§ **Written exercise 1**:
Do these statements agree with the iasi readme below? Answer yes or no for each, quoting the deciding words of the readme. (a) The reconstruction API works out the decomposition type from the group name. (b) Running the unit tests is a required setup step. (c) The thesis has three main contributions.

§ **Text block**:
....................
/iasi

Storage-Efficient Analysis of Spatio-Temporal Data with Application to Climate Research

Primary LanguagePythonMIT LicenseMIT

Storage-Efficient Analysis of Spatio-Temporal Data with Application to Climate Research

Build Status DOI

Source code of my master's thesis in context of Project Motiv. The thesis has two main contributions:

  1. Compression of atmospheric data using matrix approximation techniques
  2. Analysis of atmospheric data using clustering methods

Compression

Setup

  1. Create a virtual environment: python -m venv myvenv
  2. Activate virtual environment: source myvenv/bin/activate
  3. Install dependencies: pip install -r requirements.txt
  4. (Optional) Run unit tests: python -m unittest discover -v -s ./test

Data Reconstruction API

For simple reconstruction of compressed data we provide iasi.Composition module. The following minimal example demonstrates the reconstruction of water vapour averaging kernel:

from netCDF4 import Dataset
from iasi import Composition

# get required data
dataset = Dataset('/path/to/compressed/netcdf/file.nc')
number_of_levels = dataset['atm_nol'][...]
decomposed_group = dataset['state/WV/avk']

# use composition factory to reconstruct original data as masked array
composer = Composition.factory(decomposed_group)
wv_averaging_kernel = composer.reconstruct(number_of_levels)
print('Reconstructed Kernel shape: ', wv_averaging_kernel.shape)

If you like to save the reconstructed variable into another Dataset, you can pass a target to the reconstruction method:

target_dataset = Dataset('reconstruction.nc', 'w')
composer.reconstruct(number_of_levels, target=target_dataset)
target_dataset.close()

The reconstruction API automatically discovers the decomposition type (Singular Value Decomposition or Eigen Decomposition) by the group name. You may reconstruct matrices manually, but you should be careful: The reconstruction depends on decomposition type and dimensionality. The following snippet outlines the manual reconstruction of a single measurement of water vapour's averaging kernel.

from netCDF4 import Dataset
from iasi import Composition

# get required data
dataset = Dataset('/path/to/compressed/netcdf/file.nc')
# number of levels for first measurment
nol = dataset['atm_nol'][0]
# get decomposition components for first measurement
U = dataset['state/WV/avk/U'][0]
s = dataset['state/WV/avk/s'][0]
Vh = dataset['state/WV/avk/Vh'][0]

# reconstruct kernel matrix
rc = (U * s).dot(Vh)
# or in case of noise matrix
# rc = (Q * a).dot(Q.T)

print('Reconstructed kernel shape (single event):', rc.shape)

d = dataset.dimensions['atmospheric_grid_levels'].size
# reconstruct four matrices from single matrix
rc = np.array([
    [rc[0:nol + 0, 0:nol + 0], rc[d:d + nol, 0:nol + 0]],
    [rc[0:nol + 0, d:d + nol], rc[d:d + nol, d:d + nol]]
])

print('Reconstructed kernel after reshape (single event):', rc.shape)

To avoid pitfalls we recommend using the iasi.Composition module!
....................
§ **Information shown**:
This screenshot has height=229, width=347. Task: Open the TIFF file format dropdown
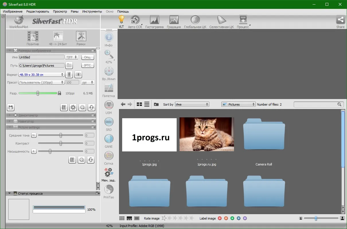(x=72, y=57)

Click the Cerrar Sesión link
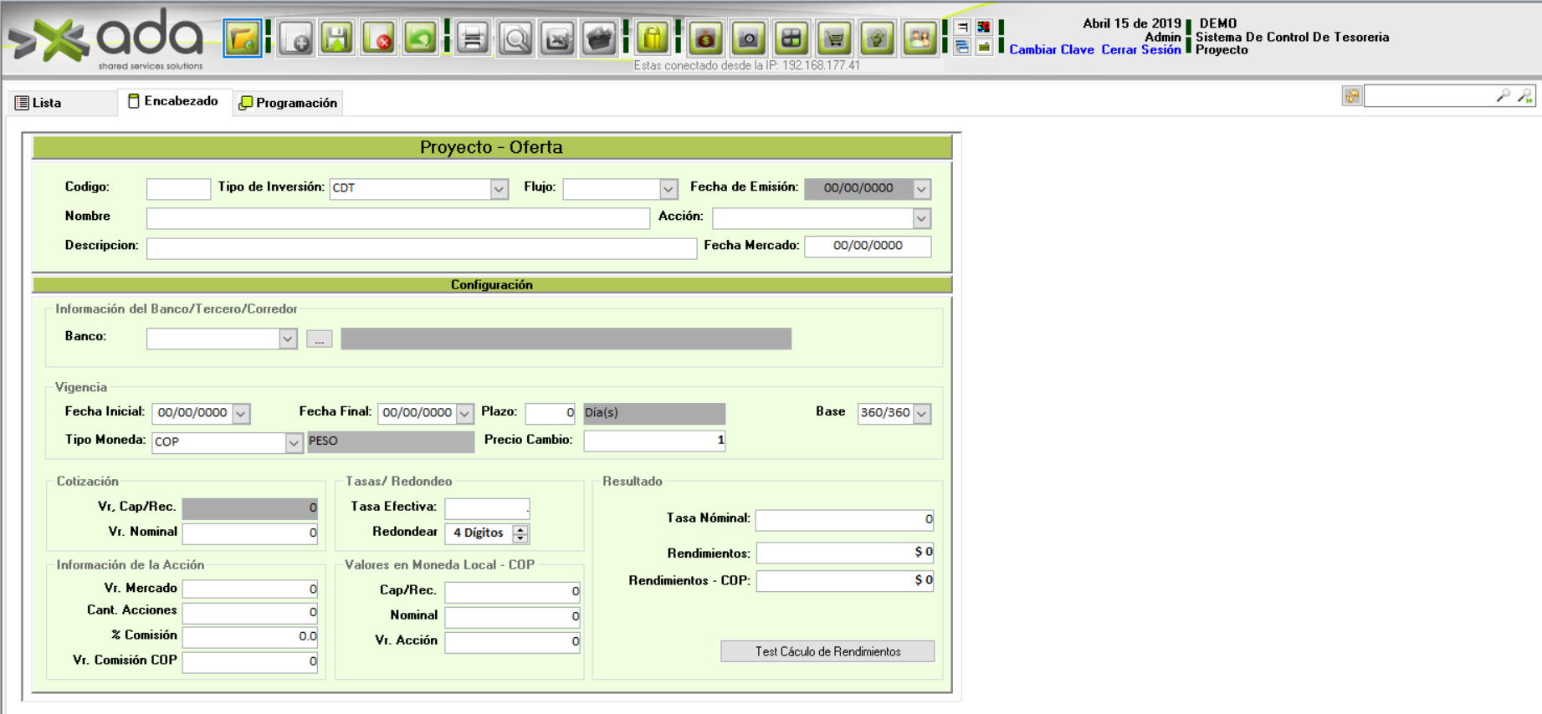1140,50
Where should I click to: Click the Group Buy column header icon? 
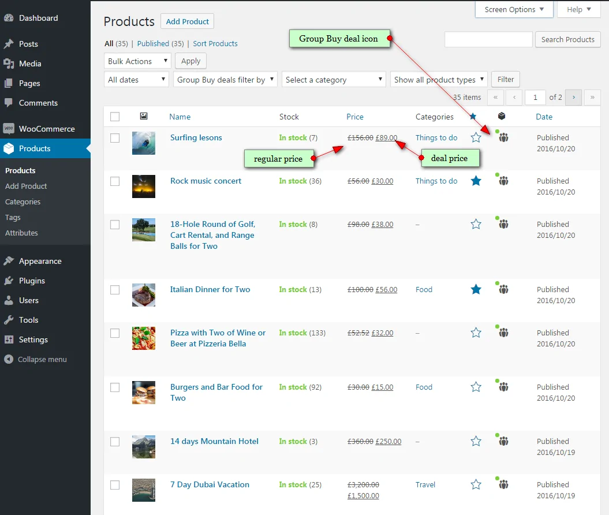pyautogui.click(x=502, y=117)

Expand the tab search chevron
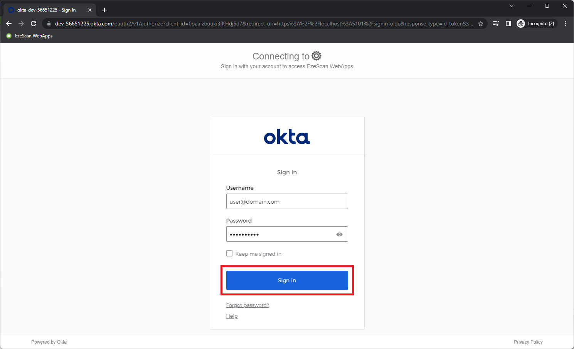click(512, 6)
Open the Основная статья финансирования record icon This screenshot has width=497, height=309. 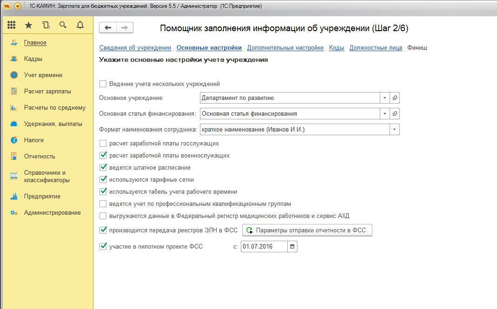pos(395,113)
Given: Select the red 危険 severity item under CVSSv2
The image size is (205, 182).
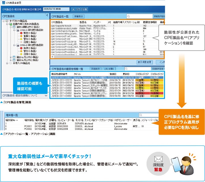Looking at the screenshot, I should point(21,48).
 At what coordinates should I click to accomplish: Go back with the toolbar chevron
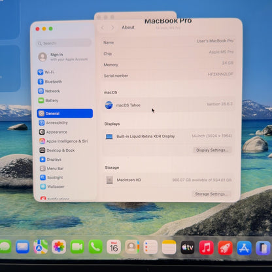tap(103, 27)
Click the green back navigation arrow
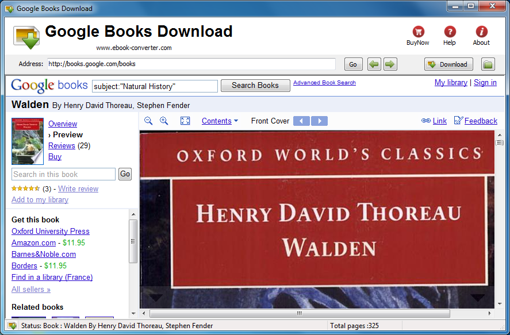510x335 pixels. coord(374,64)
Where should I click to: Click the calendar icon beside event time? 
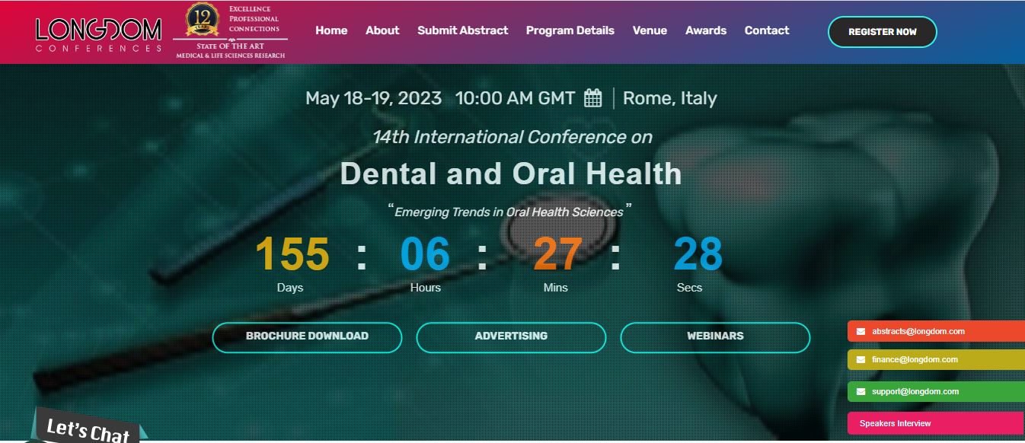click(x=592, y=98)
....................
§ **Written exercise 2**:
Can you rewrite the entries starting at the line containing "Where should I click to: Click the calendar" and ending at the last line of the entries, switching "calendar" to "clock" and leaving everything else unchanged? Leave the pictures out of your answer.

§ **Task response 1**:
(a) Yes: "The reconstruction API automatically discovers the decomposition type (Singular Value Decomposition or Eigen Decomposition) by the group name."
(b) No: "(Optional) Run unit tests"
(c) No: "The thesis has two main contributions"

§ **Task response 2**:
Where should I click to: Click the clock icon beside event time? 
click(x=592, y=98)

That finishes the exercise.